» **Activity**
Return exactly, please, the lines from the one containing "Tap the search icon on Storage screen" to the last line of the entries below, and nothing else, leaving pictures out.
+++
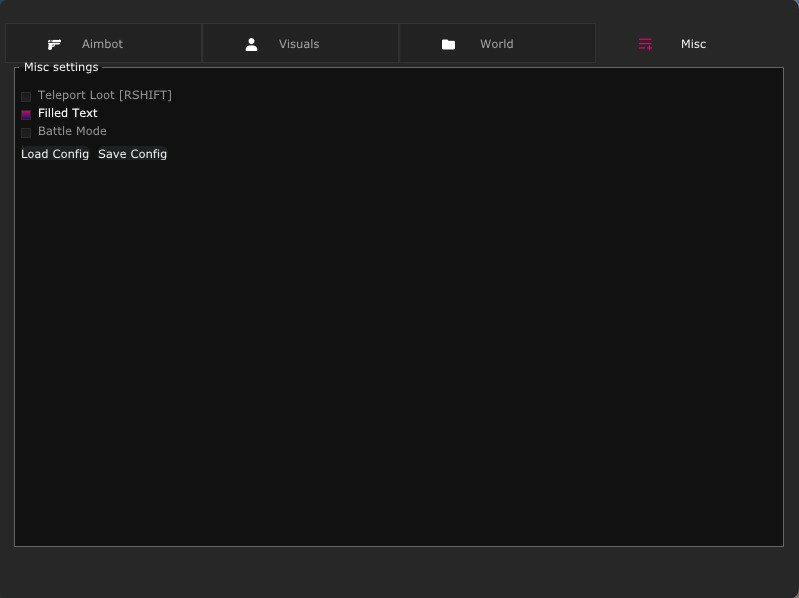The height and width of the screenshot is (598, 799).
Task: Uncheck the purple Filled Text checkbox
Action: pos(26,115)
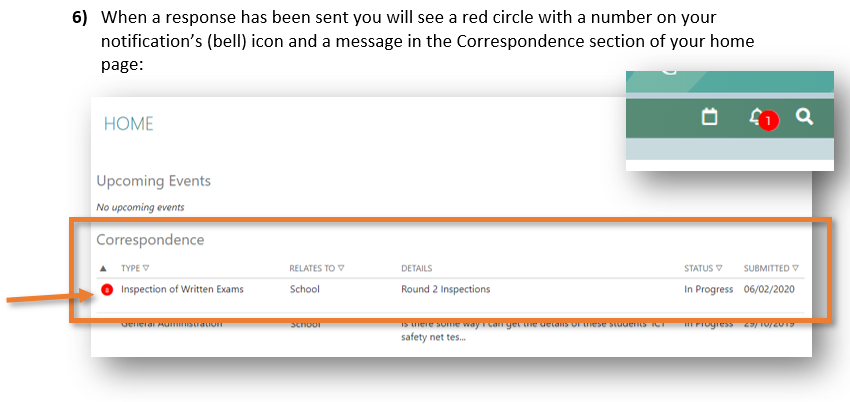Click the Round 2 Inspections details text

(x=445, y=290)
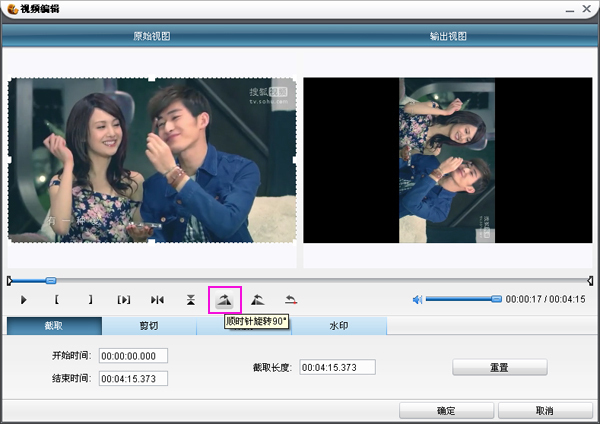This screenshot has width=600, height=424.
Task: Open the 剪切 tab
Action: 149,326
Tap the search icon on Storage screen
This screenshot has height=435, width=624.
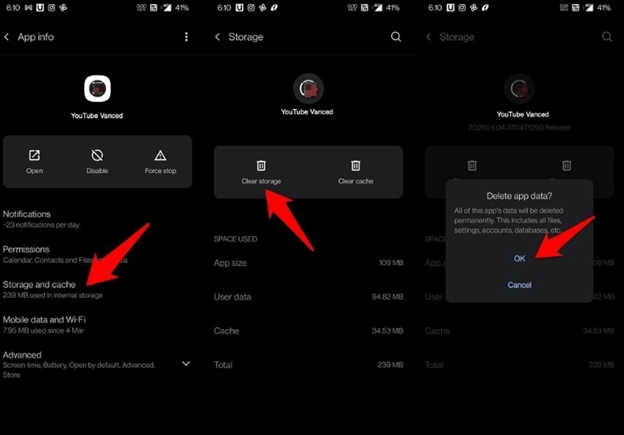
+++
» **Task answer**
Tap the search icon on Storage screen
This screenshot has height=435, width=624.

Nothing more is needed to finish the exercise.